My back to him, the stupid nightgown in my hand, I nodded.

A second later, the door softly shut.

T
HE STEAK WAS PERFECT BUT
I barely tasted it. I cut it into small bites and at first, my stomach reared up and revolted at the sensation of eating. I forced a few bites down, then before I knew it, I’d eaten the whole thing and the green beans and potatoes.

I wished I could say I felt better but I was isolated and uncomfortable. And as I stared out at the black ocean, I became afraid. Afraid Candle would come back, afraid Viking wouldn’t, afraid of what would happen to Jason, afraid that Conner wasn’t okay. It became too much. I took my plate into the kitchen and suddenly, I realized I was utterly alone. If anyone came up the elevator or knocked on the door, what would I do?

In a moment of panic, I opened the front door to check the hallway and gasped in shock when I saw the man standing there.

“Ma’am? Everything okay?”

It took me a moment to realize he was wearing a Luna and Associates black polo.
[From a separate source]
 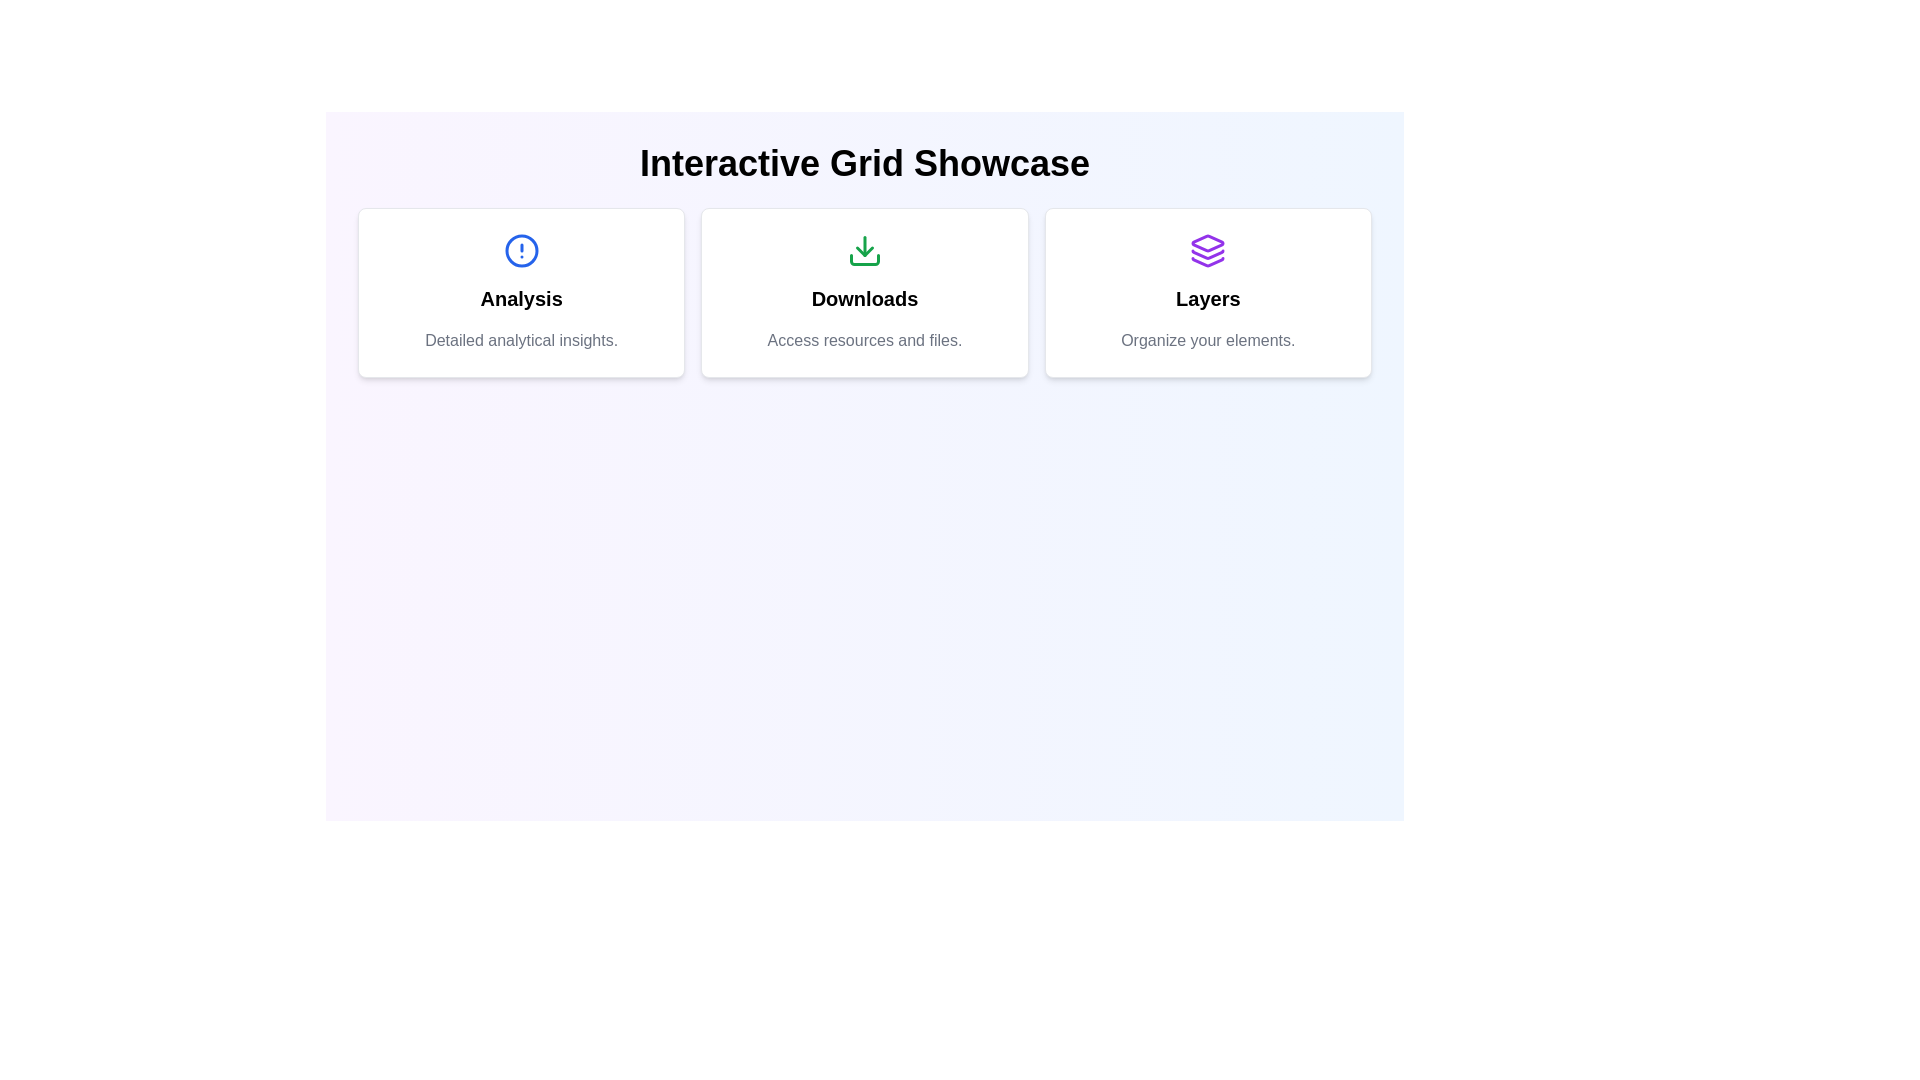 What do you see at coordinates (521, 293) in the screenshot?
I see `the first interactive card in the grid layout that provides analytical insights` at bounding box center [521, 293].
His legs apart, his arms crossed, wearing thigh and shoulder holsters, both occupied by lethal-looking guns, he had more muscles than André and an intense vibe to match.

“Um, fine,” I squeaked, shutting the door and locking it.

I scurried back to Viking’s bedroom, crawled to the middle of the huge bed and pulled the covers up to my neck.

I didn’t notice my purse on the nightstand until it started buzzing. My heart leapt and I grabbed the familiar bag and started rooting through it. A second later, I pulled out a shiny gold phone I didn’t recognize. The display said I had an incoming call from NC.